(Collected data entries)
++++++++++++++++++++
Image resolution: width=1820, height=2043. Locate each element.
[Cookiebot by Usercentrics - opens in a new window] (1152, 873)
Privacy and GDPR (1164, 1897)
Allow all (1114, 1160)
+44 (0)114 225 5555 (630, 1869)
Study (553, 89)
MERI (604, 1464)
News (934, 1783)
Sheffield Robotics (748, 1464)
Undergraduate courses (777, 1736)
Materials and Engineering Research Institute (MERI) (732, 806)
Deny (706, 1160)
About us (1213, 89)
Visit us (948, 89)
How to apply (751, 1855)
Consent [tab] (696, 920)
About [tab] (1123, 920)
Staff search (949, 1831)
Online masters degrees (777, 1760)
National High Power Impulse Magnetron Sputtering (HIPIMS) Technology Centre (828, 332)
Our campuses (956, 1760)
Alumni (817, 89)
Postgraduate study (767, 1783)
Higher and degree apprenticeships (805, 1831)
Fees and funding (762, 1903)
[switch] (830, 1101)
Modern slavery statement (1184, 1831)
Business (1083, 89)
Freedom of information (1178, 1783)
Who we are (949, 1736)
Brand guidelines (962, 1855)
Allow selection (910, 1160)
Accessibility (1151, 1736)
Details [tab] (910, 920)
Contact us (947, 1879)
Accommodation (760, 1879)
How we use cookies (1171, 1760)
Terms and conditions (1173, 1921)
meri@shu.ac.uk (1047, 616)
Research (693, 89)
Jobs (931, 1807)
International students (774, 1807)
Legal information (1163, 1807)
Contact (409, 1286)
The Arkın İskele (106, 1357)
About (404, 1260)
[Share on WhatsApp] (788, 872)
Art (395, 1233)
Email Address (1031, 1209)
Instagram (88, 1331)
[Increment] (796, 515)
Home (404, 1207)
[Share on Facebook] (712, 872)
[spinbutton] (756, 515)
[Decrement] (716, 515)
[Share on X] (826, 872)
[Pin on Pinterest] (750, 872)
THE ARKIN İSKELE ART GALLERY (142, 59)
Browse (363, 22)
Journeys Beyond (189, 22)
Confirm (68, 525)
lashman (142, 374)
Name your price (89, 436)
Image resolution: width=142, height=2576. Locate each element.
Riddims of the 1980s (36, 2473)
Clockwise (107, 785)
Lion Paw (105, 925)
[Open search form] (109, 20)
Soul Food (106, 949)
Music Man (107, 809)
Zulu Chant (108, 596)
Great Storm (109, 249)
++++++++++++++++++++
**YOUR TASK**: The answer should contain only the lines from the first line of the entries through the line holding "News (934, 1783)", each exactly as written.

**SOLUTION TO THIS TASK**:
Image resolution: width=1820, height=2043. Locate each element.
[Cookiebot by Usercentrics - opens in a new window] (1152, 873)
Privacy and GDPR (1164, 1897)
Allow all (1114, 1160)
+44 (0)114 225 5555 (630, 1869)
Study (553, 89)
MERI (604, 1464)
News (934, 1783)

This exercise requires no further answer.